After a bumper harvest we have been producing some excellent sloe gin this year. Here are our seven steps which we believe will always produce good results with little effort and preparation time.

To recreate our recipe just follow these seven basic steps:

1. Get out in the countryside and pick some sloes (alternatively these can be sourced online). We picked some enormous specimens from the Norfolk countryside and it is a great excuse to get yourself outdoors. Make sure the sloes are ripe, they should be soft like a plum.

2. After a swift quality control for bits of leaves and the odd bug freeze the sloes overnight, this helps to break down the fruits structure and avoids the need for pricking the fruit to help the juices escape. If you have time to prick the sloes this is quite therapeutic and worth the extra effort but it is not essential.

3. Half fill a two litre Kilner jar with sloes.

4. Pour in one litre of gin, in this case we used the rather good Geranium Gin. It makes no sense to use an inferior or cheap gin, your ingredients should always be of the highest quality, to ensure the highest quality product.

Dataset -

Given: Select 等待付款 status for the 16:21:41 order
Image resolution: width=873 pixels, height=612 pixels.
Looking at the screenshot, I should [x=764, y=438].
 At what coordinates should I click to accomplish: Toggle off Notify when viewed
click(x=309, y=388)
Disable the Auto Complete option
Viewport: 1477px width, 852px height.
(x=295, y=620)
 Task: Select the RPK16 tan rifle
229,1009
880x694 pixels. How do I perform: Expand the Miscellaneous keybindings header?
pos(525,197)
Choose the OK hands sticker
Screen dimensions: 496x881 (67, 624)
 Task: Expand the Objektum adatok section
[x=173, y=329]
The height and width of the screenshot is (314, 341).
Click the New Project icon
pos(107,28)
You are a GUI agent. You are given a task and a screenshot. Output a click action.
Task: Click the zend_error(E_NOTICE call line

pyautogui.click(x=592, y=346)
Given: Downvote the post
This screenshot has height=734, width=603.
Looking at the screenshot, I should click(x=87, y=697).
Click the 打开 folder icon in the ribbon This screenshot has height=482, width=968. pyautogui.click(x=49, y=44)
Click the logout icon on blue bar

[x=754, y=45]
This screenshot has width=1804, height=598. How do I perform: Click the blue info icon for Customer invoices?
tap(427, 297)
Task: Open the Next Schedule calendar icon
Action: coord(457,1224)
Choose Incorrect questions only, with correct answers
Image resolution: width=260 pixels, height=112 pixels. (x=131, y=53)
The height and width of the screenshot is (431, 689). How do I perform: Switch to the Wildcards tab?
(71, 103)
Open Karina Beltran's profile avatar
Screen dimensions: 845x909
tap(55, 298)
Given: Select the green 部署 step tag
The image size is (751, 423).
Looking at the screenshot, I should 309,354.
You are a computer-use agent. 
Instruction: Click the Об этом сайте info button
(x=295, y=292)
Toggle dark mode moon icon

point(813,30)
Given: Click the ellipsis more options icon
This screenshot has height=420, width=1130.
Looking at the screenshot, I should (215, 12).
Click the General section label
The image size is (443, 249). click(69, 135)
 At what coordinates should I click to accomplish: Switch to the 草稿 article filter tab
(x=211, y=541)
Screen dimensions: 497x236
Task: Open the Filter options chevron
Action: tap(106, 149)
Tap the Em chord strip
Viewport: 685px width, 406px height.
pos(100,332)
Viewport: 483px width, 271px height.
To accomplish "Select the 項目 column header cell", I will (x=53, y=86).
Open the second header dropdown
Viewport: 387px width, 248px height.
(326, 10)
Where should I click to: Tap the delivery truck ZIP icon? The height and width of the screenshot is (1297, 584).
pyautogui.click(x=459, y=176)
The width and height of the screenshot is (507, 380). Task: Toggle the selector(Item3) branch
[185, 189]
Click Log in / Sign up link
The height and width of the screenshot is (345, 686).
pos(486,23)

Task to complete - Using the sloe gin text, say whether each statement agrees with it, answering yes or no and quoting the deciding words: (a) Pricking the sloes is a required step. (b) The sloes go into a two litre Kilner jar until it is half full. (c) Ripe sloes should feel soft like a plum.

Your response -
(a) No: "it is not essential."
(b) Yes: "Half fill a two litre Kilner jar with sloes."
(c) Yes: "they should be soft like a plum."